Examine the data line by line and report how many lines include the word "dimensions", with no additional output.

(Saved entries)

──────────────────────────────

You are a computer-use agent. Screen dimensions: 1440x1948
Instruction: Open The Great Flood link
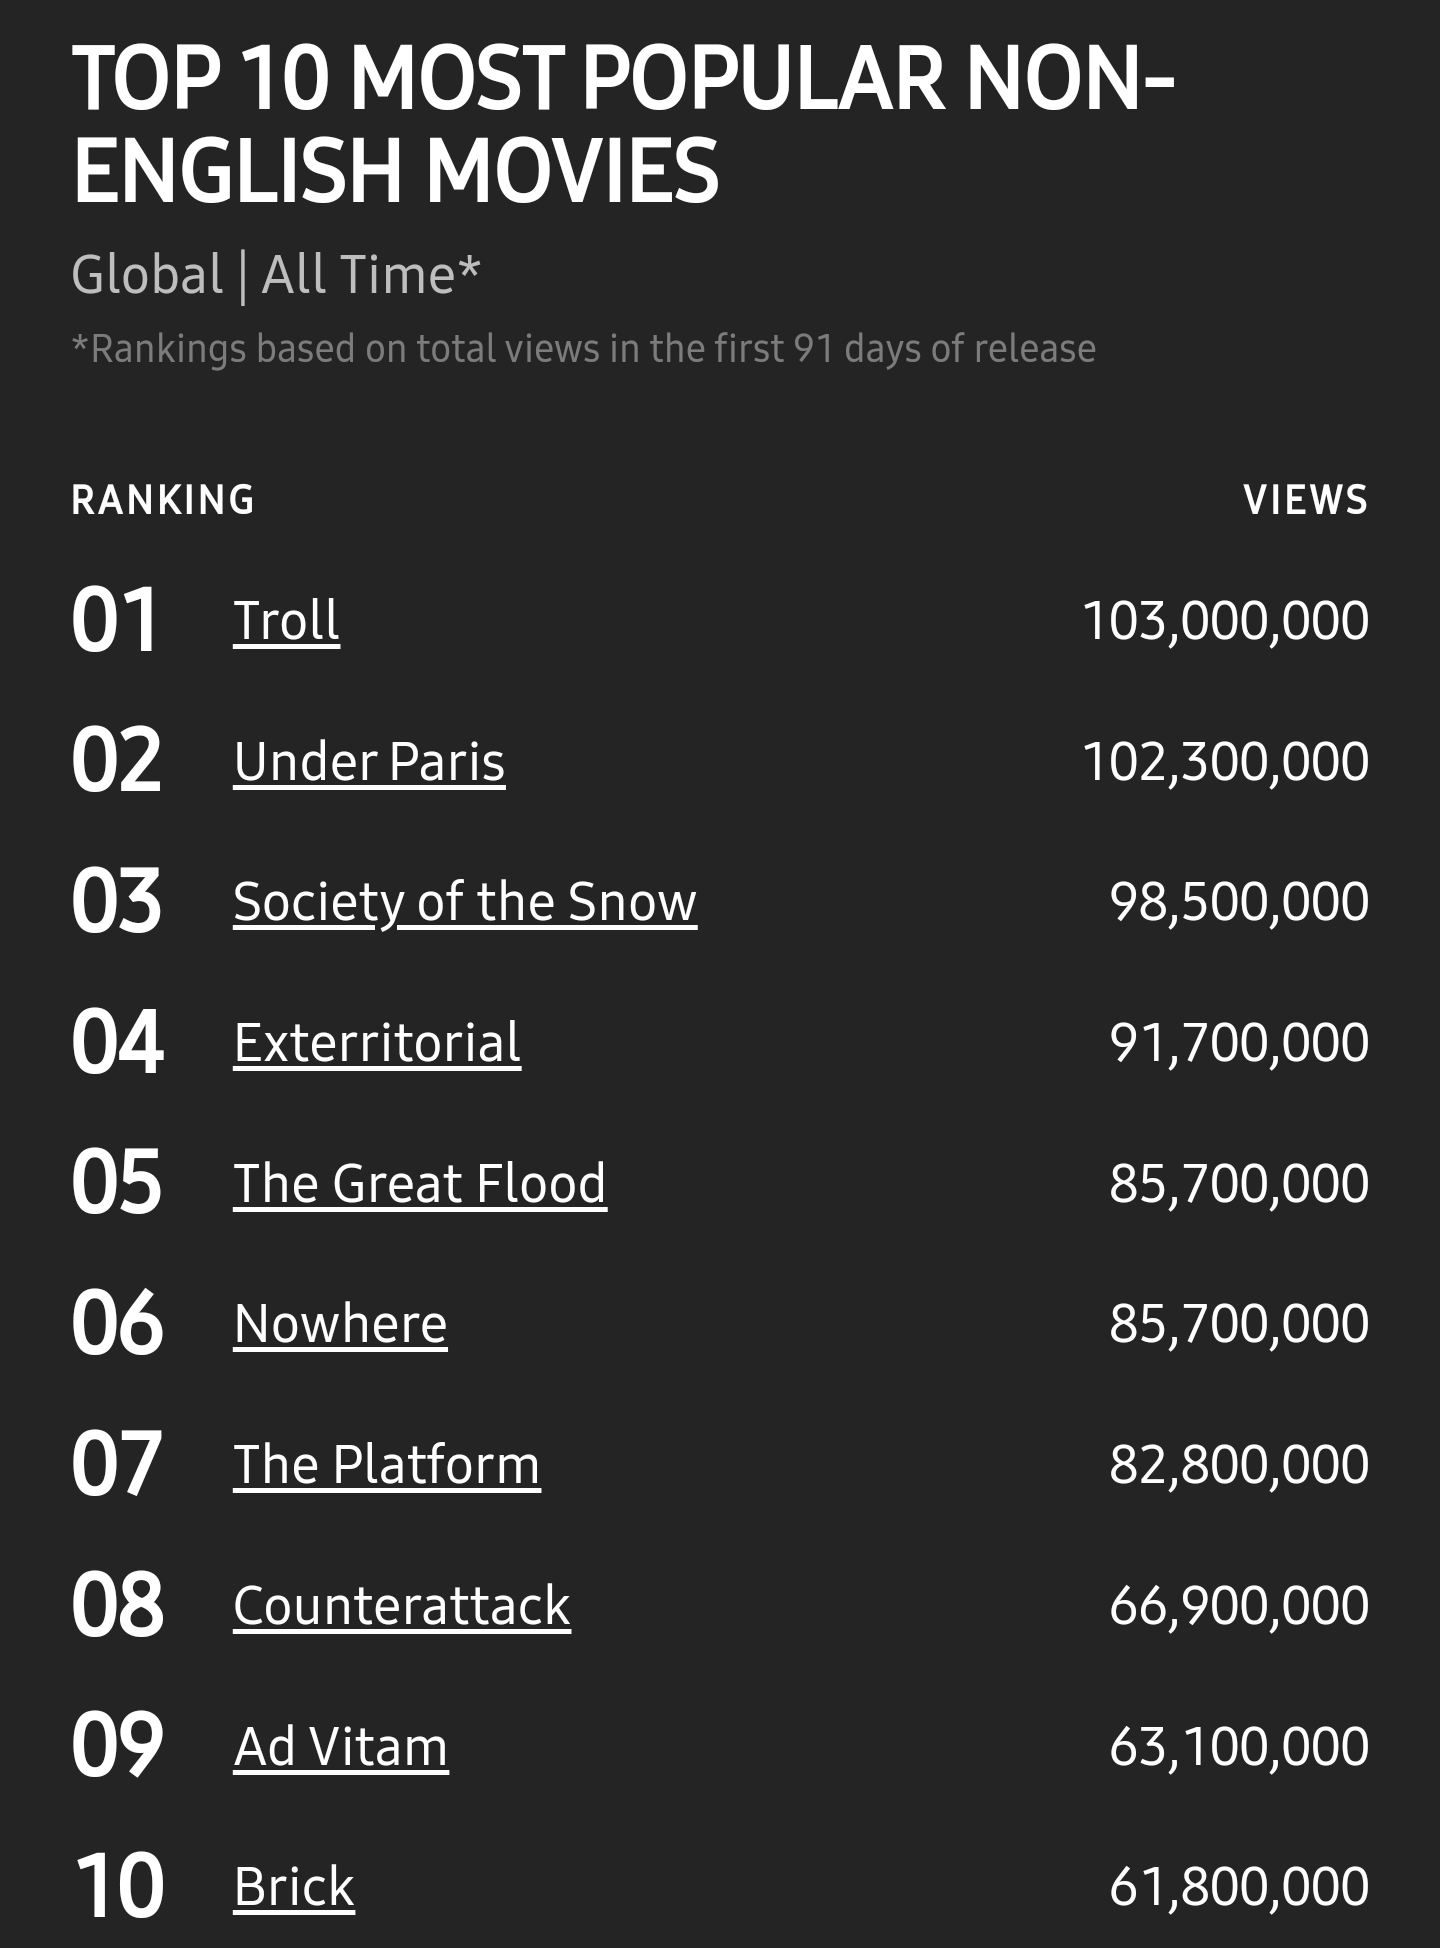point(420,1184)
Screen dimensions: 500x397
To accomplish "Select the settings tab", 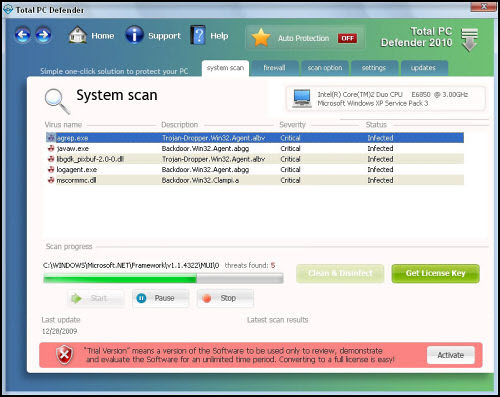I will click(374, 68).
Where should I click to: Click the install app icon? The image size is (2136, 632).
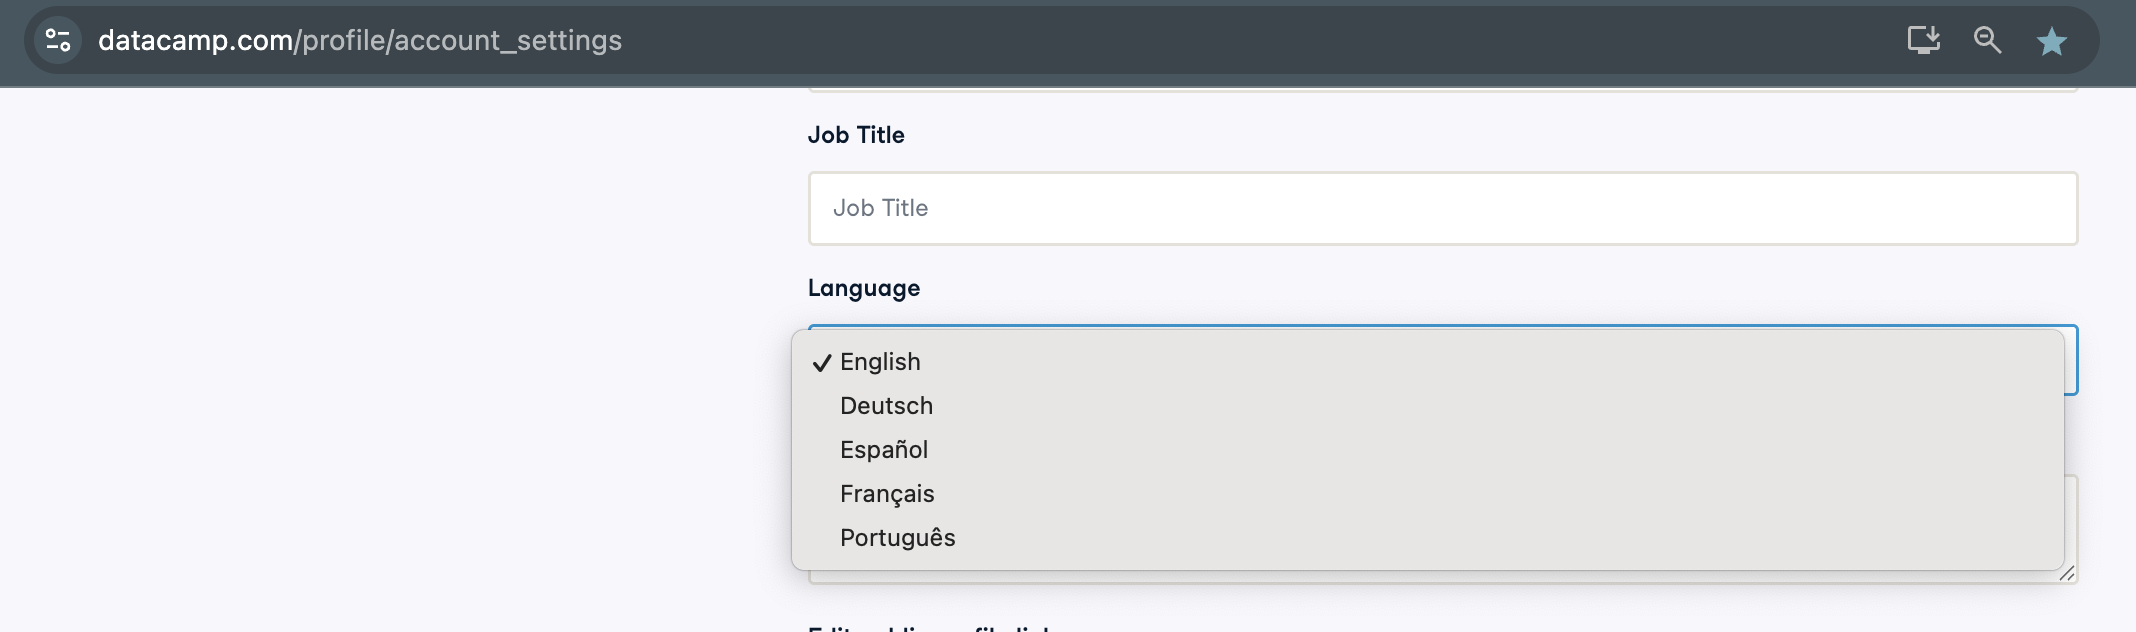1923,40
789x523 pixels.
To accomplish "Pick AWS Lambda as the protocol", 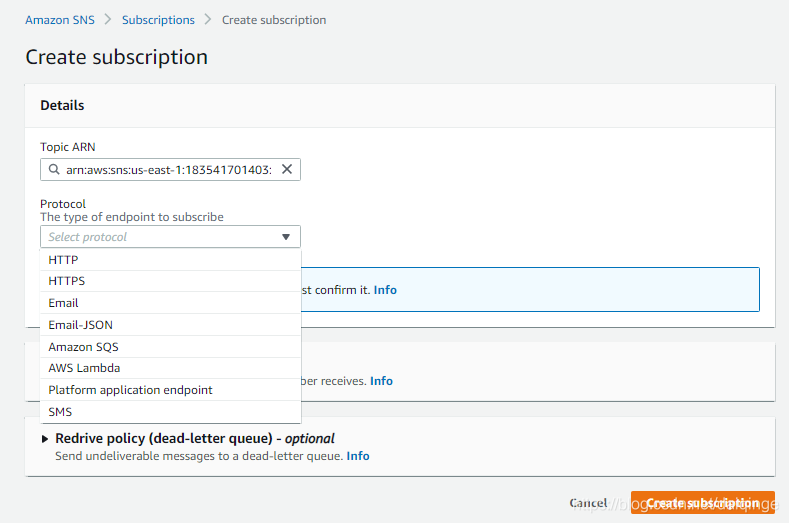I will 170,368.
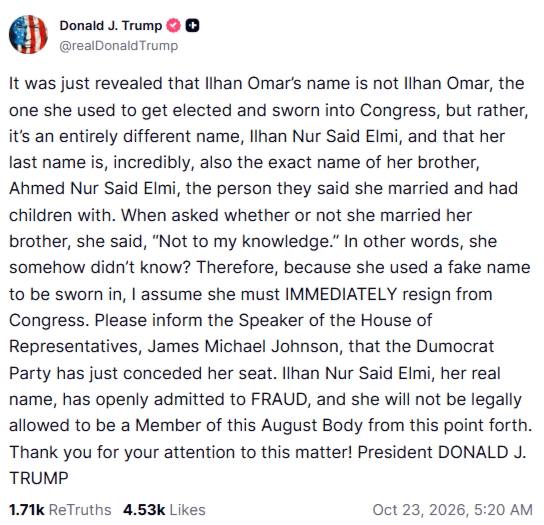Click the phrase Speaker of the House

[335, 320]
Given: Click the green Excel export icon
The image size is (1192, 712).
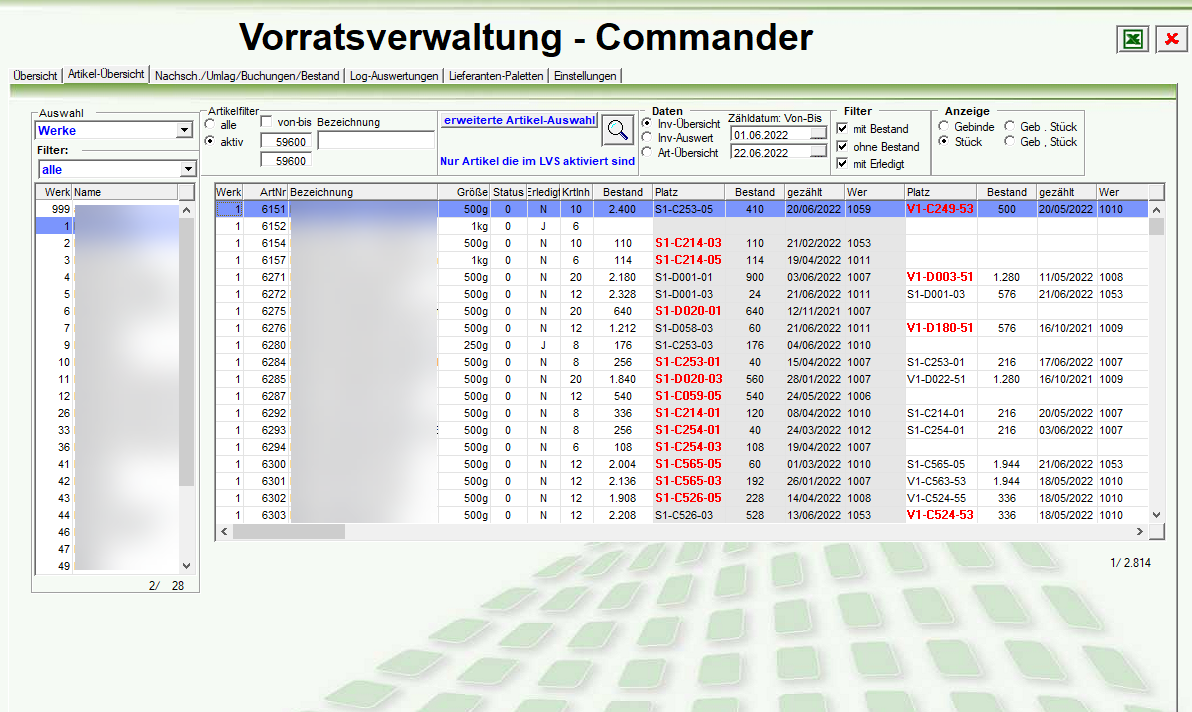Looking at the screenshot, I should (1132, 39).
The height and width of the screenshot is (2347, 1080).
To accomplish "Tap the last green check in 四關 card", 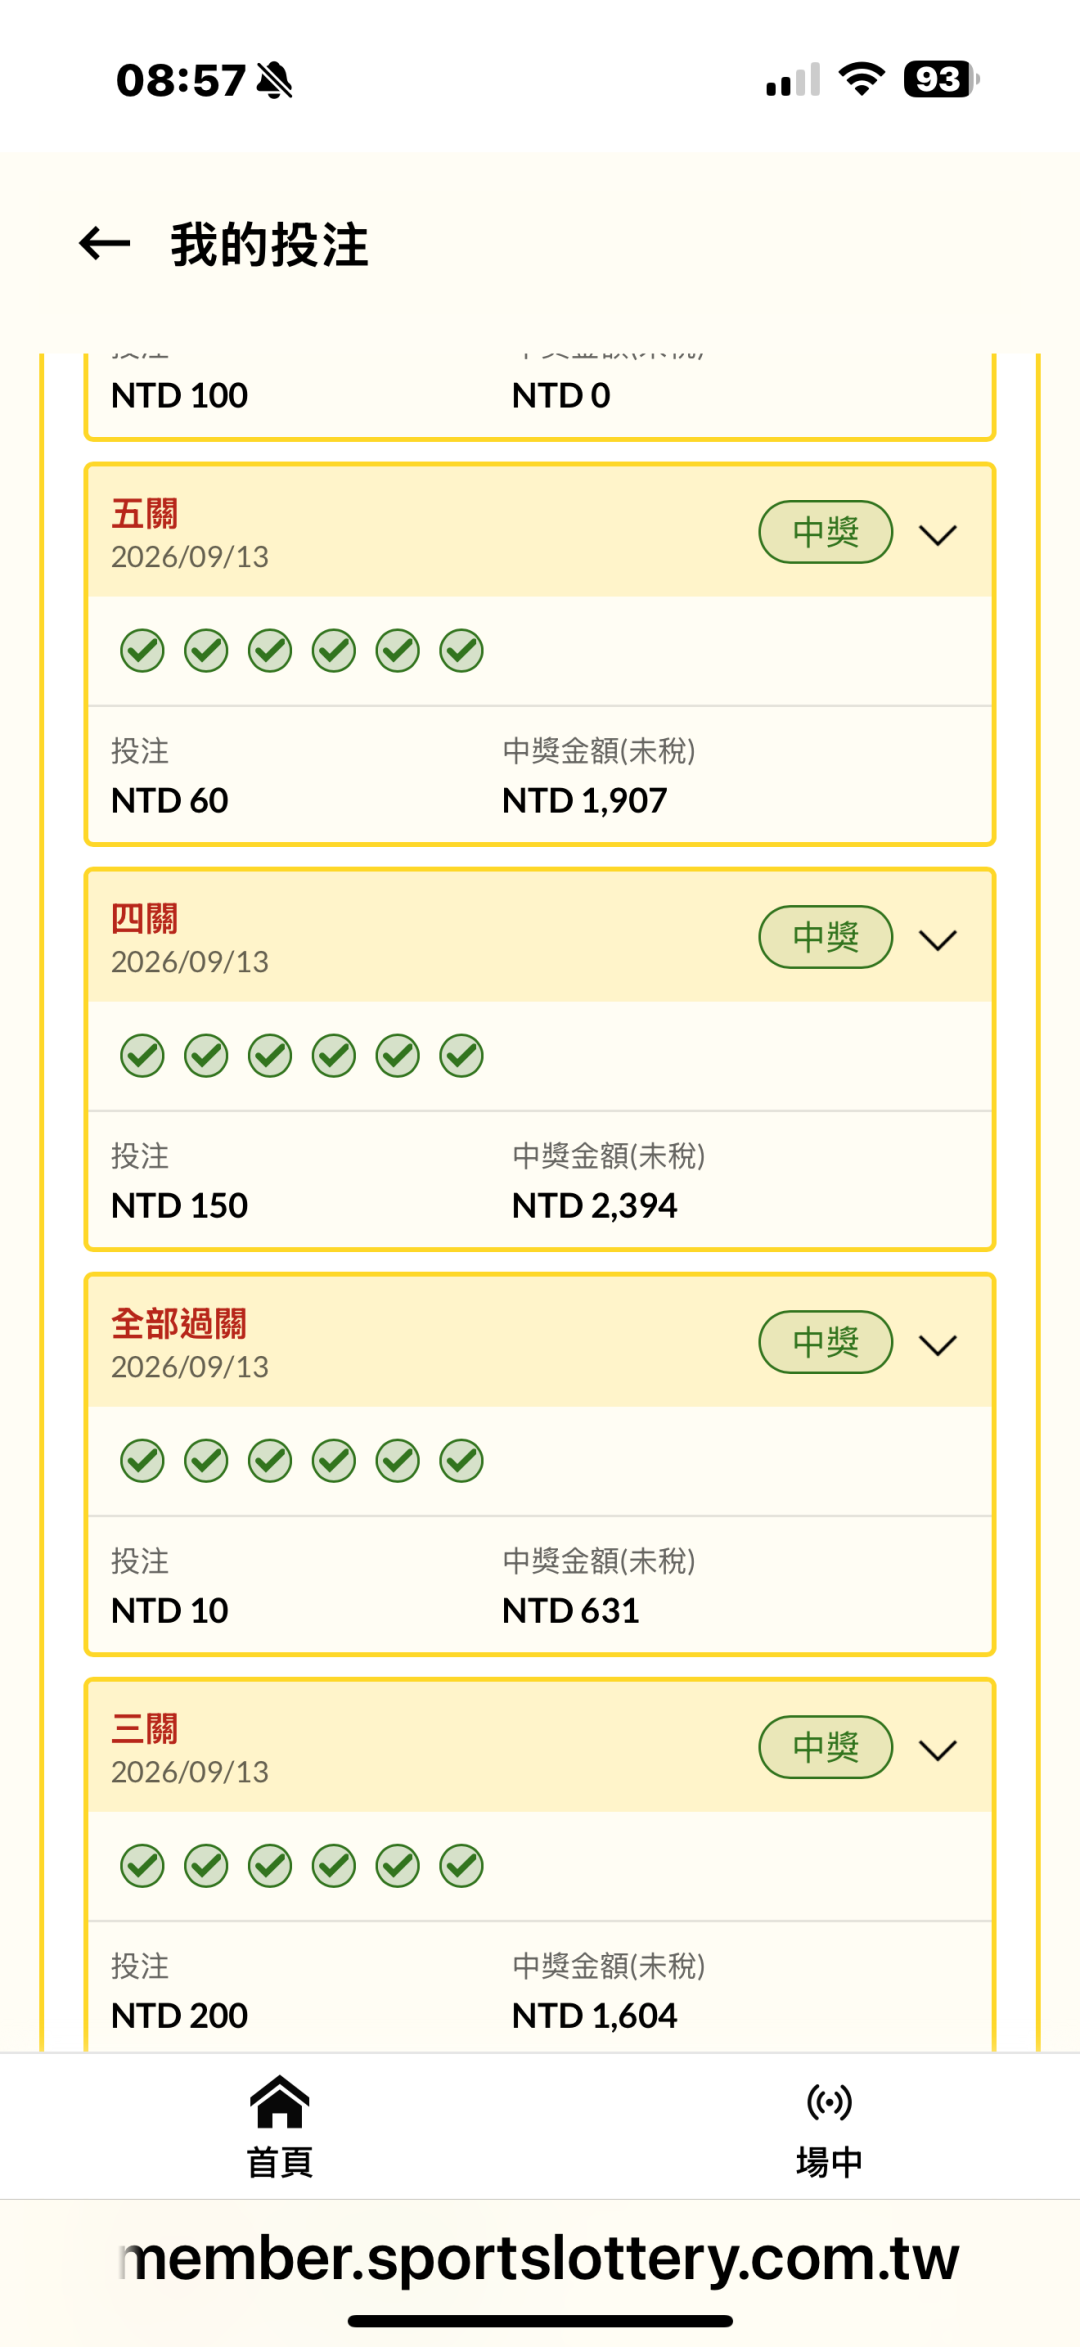I will [x=461, y=1056].
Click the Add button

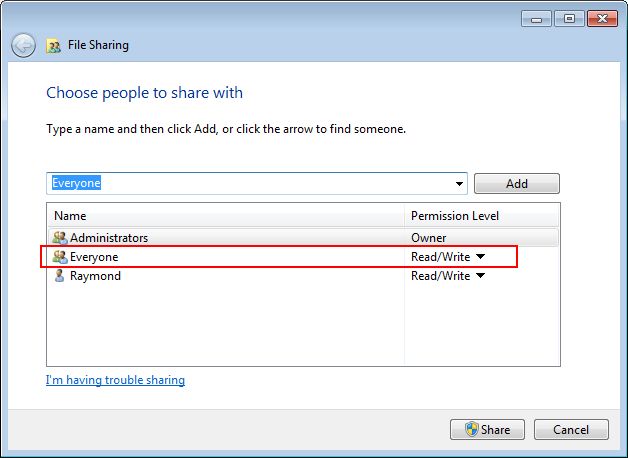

──────────────────────────────

RESPONSE AREA —
2